***** RECORDS FOR THIS EXERCISE *****

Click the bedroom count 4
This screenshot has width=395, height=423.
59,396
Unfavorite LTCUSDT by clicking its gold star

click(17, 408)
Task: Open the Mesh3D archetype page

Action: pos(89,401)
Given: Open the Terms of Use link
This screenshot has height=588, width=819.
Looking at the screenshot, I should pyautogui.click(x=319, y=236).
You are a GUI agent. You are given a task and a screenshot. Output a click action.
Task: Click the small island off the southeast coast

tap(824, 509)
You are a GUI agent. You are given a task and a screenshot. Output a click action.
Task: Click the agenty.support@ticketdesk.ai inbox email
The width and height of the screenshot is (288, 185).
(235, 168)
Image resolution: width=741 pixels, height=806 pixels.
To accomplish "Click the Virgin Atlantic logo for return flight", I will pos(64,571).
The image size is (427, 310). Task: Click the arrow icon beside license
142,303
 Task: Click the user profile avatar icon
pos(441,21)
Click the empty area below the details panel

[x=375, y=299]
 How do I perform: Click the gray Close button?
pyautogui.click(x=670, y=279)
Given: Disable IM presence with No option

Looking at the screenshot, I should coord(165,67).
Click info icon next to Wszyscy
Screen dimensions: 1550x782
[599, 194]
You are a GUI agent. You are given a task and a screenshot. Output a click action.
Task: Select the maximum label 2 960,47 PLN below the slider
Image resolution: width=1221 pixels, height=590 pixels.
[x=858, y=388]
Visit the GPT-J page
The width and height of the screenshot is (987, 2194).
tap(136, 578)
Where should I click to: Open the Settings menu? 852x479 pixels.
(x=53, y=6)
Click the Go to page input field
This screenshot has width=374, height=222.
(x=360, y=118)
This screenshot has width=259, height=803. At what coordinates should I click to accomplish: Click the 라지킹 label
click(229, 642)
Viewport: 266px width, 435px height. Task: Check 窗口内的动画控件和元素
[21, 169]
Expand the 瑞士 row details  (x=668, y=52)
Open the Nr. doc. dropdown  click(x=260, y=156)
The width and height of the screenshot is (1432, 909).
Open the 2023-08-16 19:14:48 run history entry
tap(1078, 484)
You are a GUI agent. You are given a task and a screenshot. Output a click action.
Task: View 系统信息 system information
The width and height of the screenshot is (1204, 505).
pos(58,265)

*****

### [GOAL OF THE EXERCISE]
Restate every record verbatim.

### [RESPONSE TO THIS EXERCISE]
Click the bedroom count 4
This screenshot has width=395, height=423.
59,396
Unfavorite LTCUSDT by clicking its gold star

click(17, 408)
Task: Open the Mesh3D archetype page

Action: pos(89,401)
Given: Open the Terms of Use link
This screenshot has height=588, width=819.
Looking at the screenshot, I should pyautogui.click(x=319, y=236).
You are a GUI agent. You are given a task and a screenshot. Output a click action.
Task: Click the small island off the southeast coast

tap(824, 509)
You are a GUI agent. You are given a task and a screenshot. Output a click action.
Task: Click the agenty.support@ticketdesk.ai inbox email
The width and height of the screenshot is (288, 185).
(235, 168)
Image resolution: width=741 pixels, height=806 pixels.
To accomplish "Click the Virgin Atlantic logo for return flight", I will pos(64,571).
The image size is (427, 310). Task: Click the arrow icon beside license
142,303
 Task: Click the user profile avatar icon
pos(441,21)
Click the empty area below the details panel

[x=375, y=299]
 How do I perform: Click the gray Close button?
pyautogui.click(x=670, y=279)
Given: Disable IM presence with No option

Looking at the screenshot, I should coord(165,67).
Click info icon next to Wszyscy
Screen dimensions: 1550x782
[599, 194]
You are a GUI agent. You are given a task and a screenshot. Output a click action.
Task: Select the maximum label 2 960,47 PLN below the slider
Image resolution: width=1221 pixels, height=590 pixels.
[x=858, y=388]
Visit the GPT-J page
The width and height of the screenshot is (987, 2194).
tap(136, 578)
Where should I click to: Open the Settings menu? 852x479 pixels.
(x=53, y=6)
Click the Go to page input field
This screenshot has width=374, height=222.
(x=360, y=118)
This screenshot has width=259, height=803. At what coordinates should I click to accomplish: Click the 라지킹 label
click(229, 642)
Viewport: 266px width, 435px height. Task: Check 窗口内的动画控件和元素
[21, 169]
Expand the 瑞士 row details  (x=668, y=52)
Open the Nr. doc. dropdown  click(x=260, y=156)
The width and height of the screenshot is (1432, 909).
Open the 2023-08-16 19:14:48 run history entry
tap(1078, 484)
You are a GUI agent. You are given a task and a screenshot. Output a click action.
Task: View 系统信息 system information
The width and height of the screenshot is (1204, 505).
pos(58,265)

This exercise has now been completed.